Australia's aged care system will increasingly rely on family members to look after the elderly as the population continues to age, an inquiry will hear.
The aged care royal commission will focus on the needs of family and other unpaid carers during a three-day public hearing beginning Monday in Mildura in regional Victoria.
Carers are critical to the sustainability of the aged care system, providing support and services that may otherwise be funded by the taxpayer, a background paper prepared by royal commission staff noted.
The report said the role of carers has been increasingly recognised over the past 20 years, but questions remained over the extent to which current services help carers meet the needs of the people they care for.
"As the population in Australia continues to age, the reliance on carers is set to increase," the report, released ahead of the hearing, said.
"The need to ensure current services appropriately assist carers to meet the needs of the people that they care for appears greater than ever."
The report noted more people are needing care as the population ages but the number of people available to provide care to older family members and friends is expected to rise at a much slower rate.
A number of people caring for older relatives will give evidence during the hearing, along with experts who will discuss their research on the contribution of carers and the challenges they face.
"Our most recent research with carers of people with dementia shows that new reforms appear to not be adequately responding to the needs of carers of people with dementia for respite information and support," the University of Wollongong's Dr Lyn Phillipson said.

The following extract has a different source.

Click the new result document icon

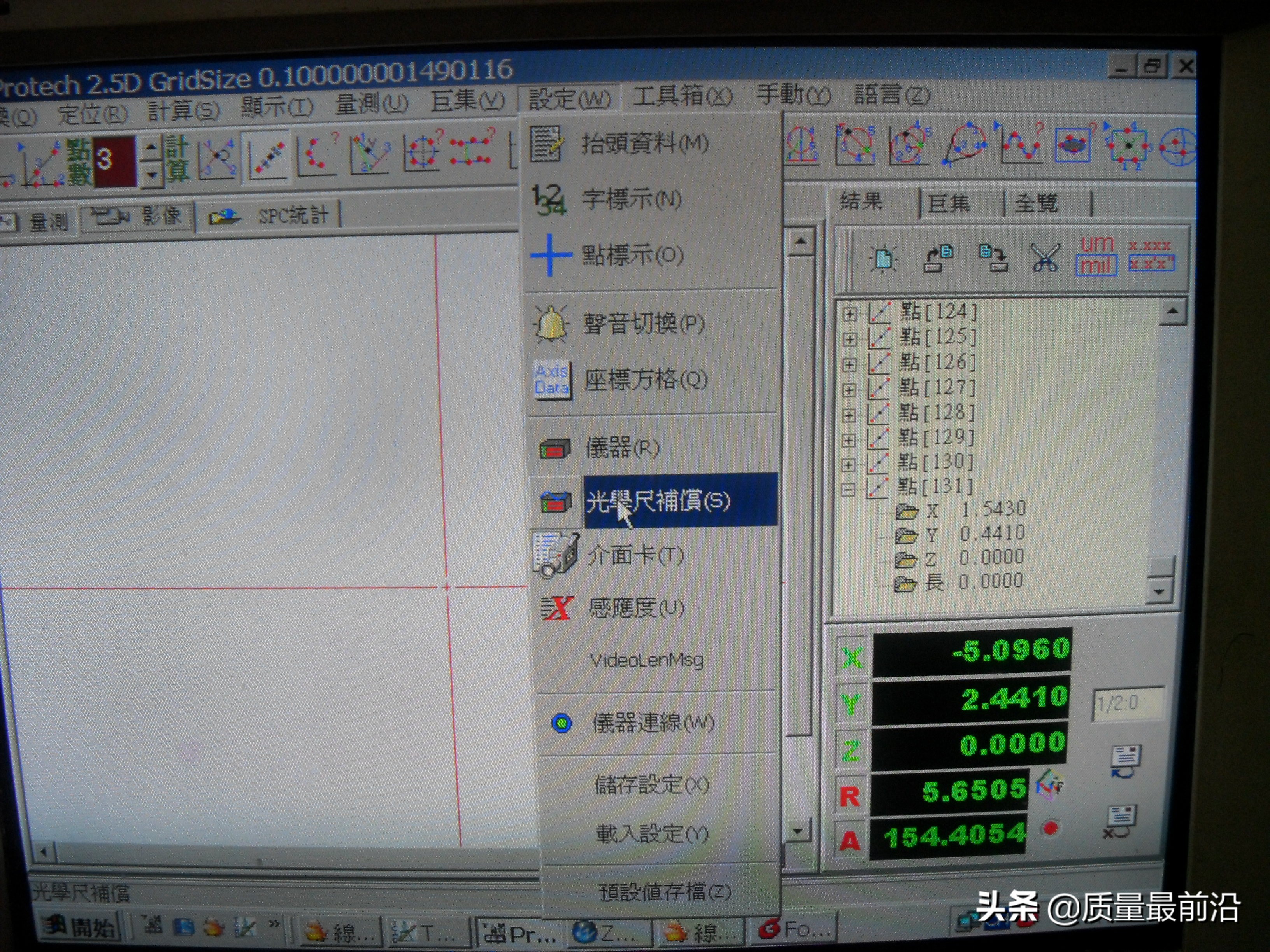click(884, 259)
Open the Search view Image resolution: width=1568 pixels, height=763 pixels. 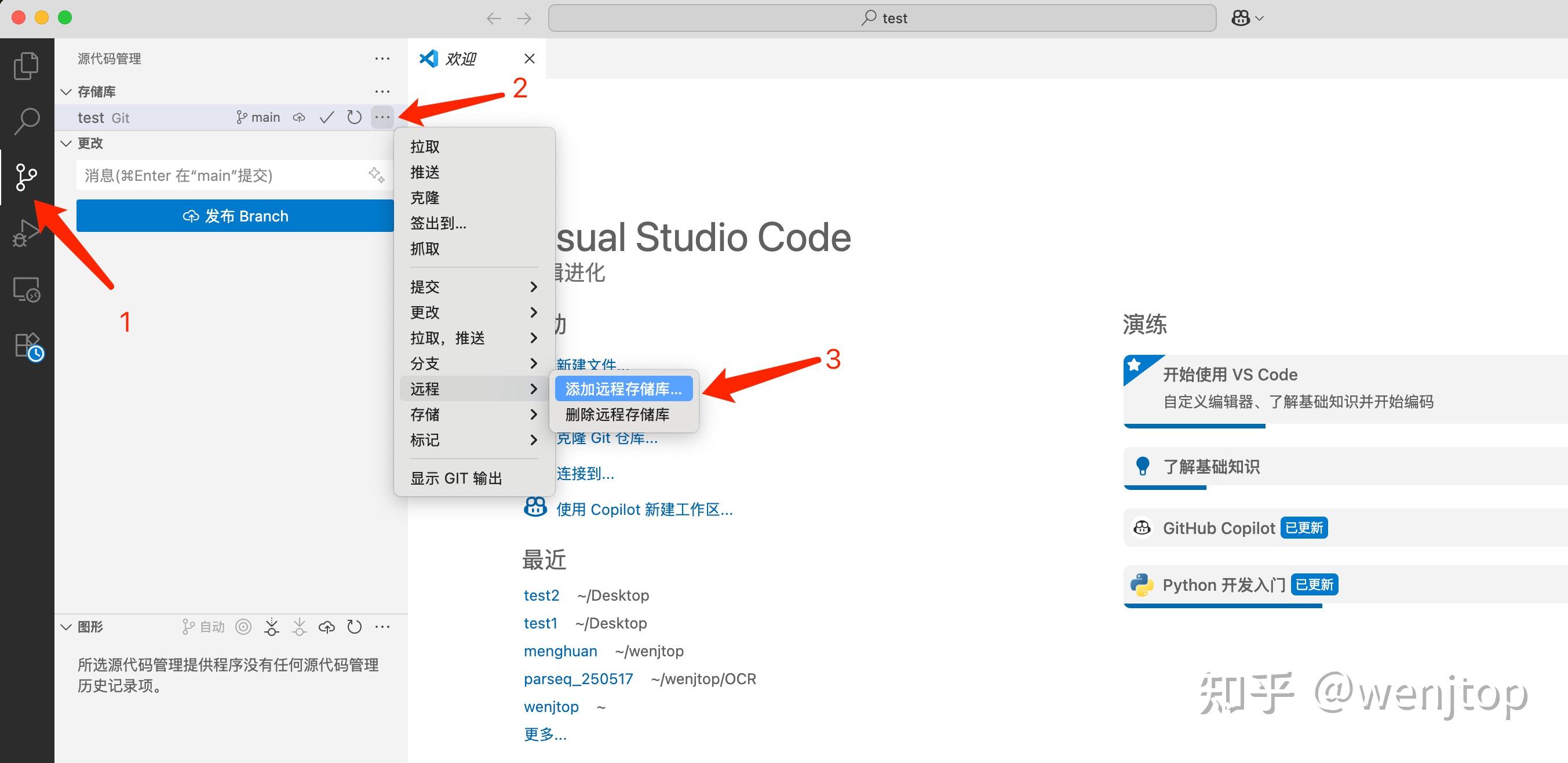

The inquiry will hear University of NSW research suggested the provision of unpaid care can have profound impacts on carers' participation in employment and education, on their incomes and retirement incomes, on their social relationships, and on their health and wellbeing.
Advocacy group Carers Australia's national policy manager Sue Elderton said many carers of the elderly were partners who were ageing themselves.
Many felt stressed and anxious about the condition of the person they cared for and what would happen in the future, she told AAP.
"Will you the carer die before they do is also a worry for many people, because what happens to them then," she said.